Bidding for cards in this game works really well, unless you’re broke. Losing your money in Pirate Tricks can definitely make you feel helpless at times. This comes because you over spent in the bidding phase of an earlier round or because you just didn’t plan well when the new Treasure and Capture cards came out. In many cases, losing all your money isn’t a result of random card dealings and that’s what I like about this game. Pirate Tricks had me coming back round after round saying, “I know I can do better”. I have control over what I bid on. I have options at the start of each and every round. That’s what makes this game different than other trick-taking games I’ve played.

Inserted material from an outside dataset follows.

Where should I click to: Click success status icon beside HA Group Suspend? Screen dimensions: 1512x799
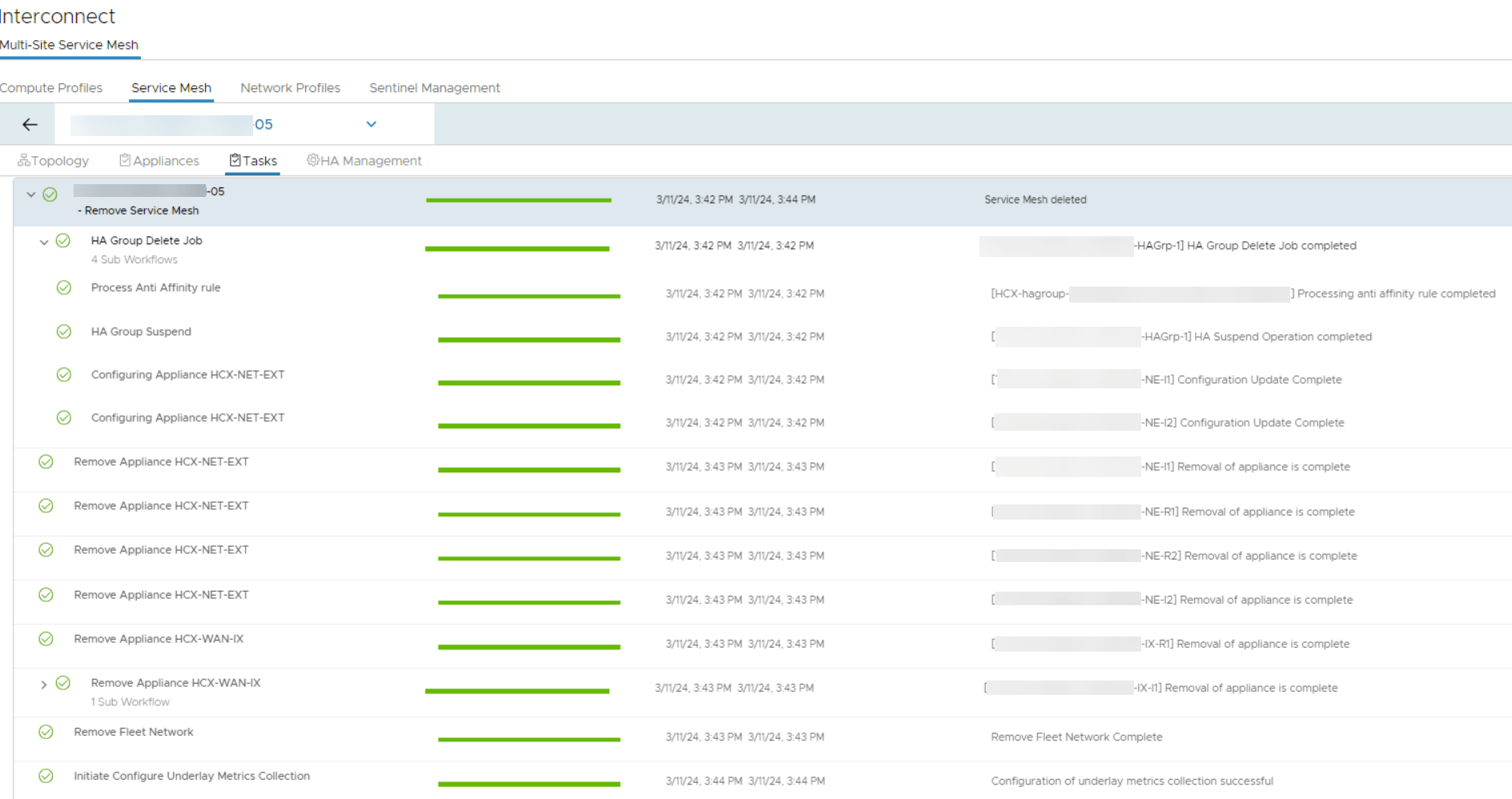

Players have to discard 2 cards from their new hand taking everyone down to 10 cards. You’ll get Loon based on meeting the criteria on the two Recruitment cards, but you’ll have to show everyone at the table the cards that match the criteria. Players with a good memory will have a definite advantage going into the round.
The basic rules always remain the same for winning a trick. The active player plays a card that contains a color and number. Then players play cards face up around the table to beat the high card and “win the trick”. Red is the “trump suit” and can be played when you don’t have the color of the suit that is currently in play. Players can choose to lead a hand with blue, green or red, but players have to follow with that color unless they don’t have it in their hand. In a case where 17 Green, 12 Green, 4 Red and 8 Green are played, the player with the red card would win the trick.
Just like most trick-taking games, the theme for Pirate Tricks could honestly be anything. The card art is well done and the characters have a futuristic appeal. The actual trick-taking mechanics are straight forward, simple and nothing new. The setup, bidding and scoring mechanics end up being the meat of Pirate Tricks.
If you already have a good variety of trick-taking games, I’m not sure this is one is a “must own”. If your game shelf is a missing a good trick-taking game, Pirate Tricks is one that’s definitely worth your time.
You can pick up Pirate Tricks at your local game store or purchase a copy today on Amazon.
Soaring Rhino provided us with a retail copy of Pirate Tricks. This in no way influenced our opinion on this game.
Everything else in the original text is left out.